WORK ITEM: Drop every picture. Return the rest of the entries exactly.

[Items from a data source]
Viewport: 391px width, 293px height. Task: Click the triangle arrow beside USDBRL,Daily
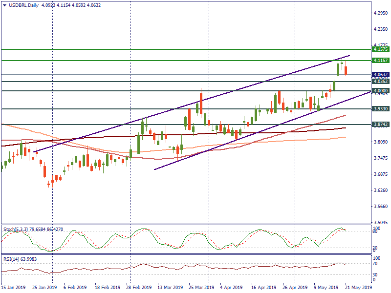[x=5, y=5]
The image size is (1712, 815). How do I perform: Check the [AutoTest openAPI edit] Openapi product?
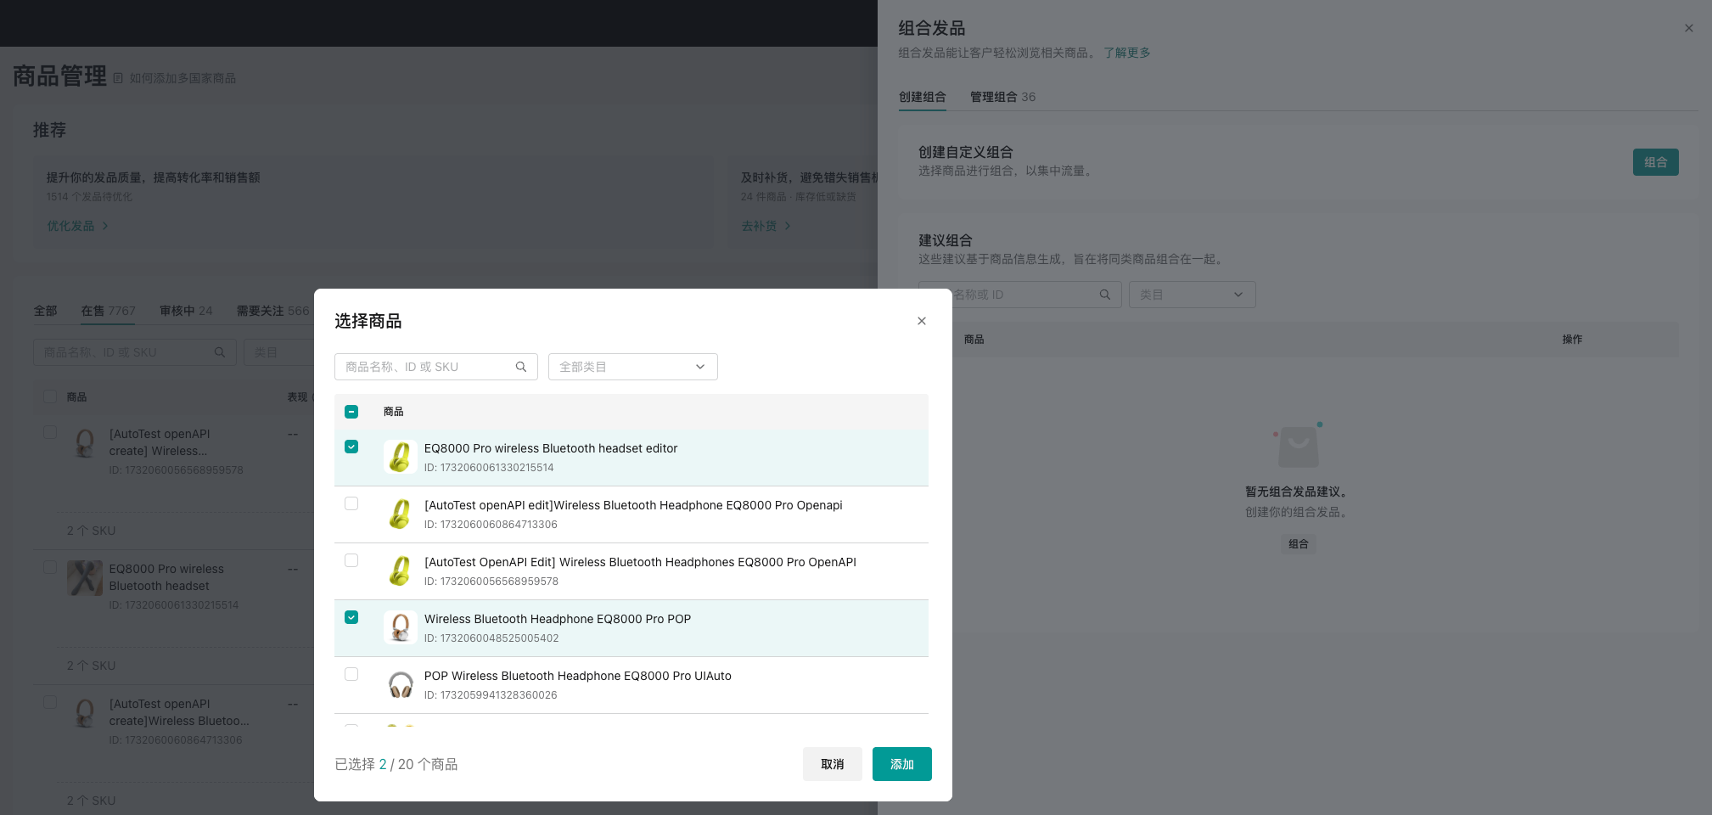click(x=351, y=503)
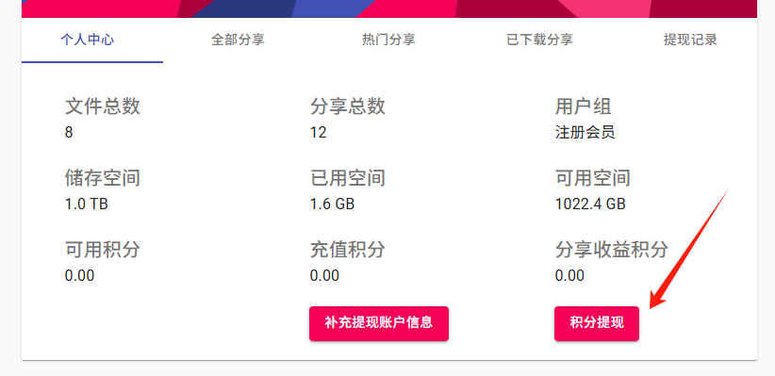Image resolution: width=775 pixels, height=376 pixels.
Task: Select the 可用积分 label
Action: 103,250
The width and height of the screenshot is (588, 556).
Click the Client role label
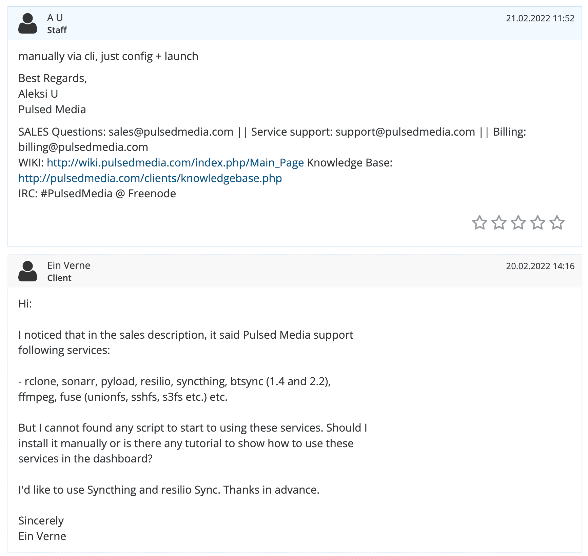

TASK RESULT:
Viewport: 391px width, 293px height. Task: Click the triangle arrow beside USDBRL,Daily
[x=5, y=5]
The image size is (1712, 815). How do I perform: Check the [AutoTest openAPI edit] Openapi product?
click(x=351, y=503)
Image resolution: width=775 pixels, height=376 pixels.
Task: Select the 可用积分 label
Action: 103,250
The width and height of the screenshot is (588, 556).
Click the Client role label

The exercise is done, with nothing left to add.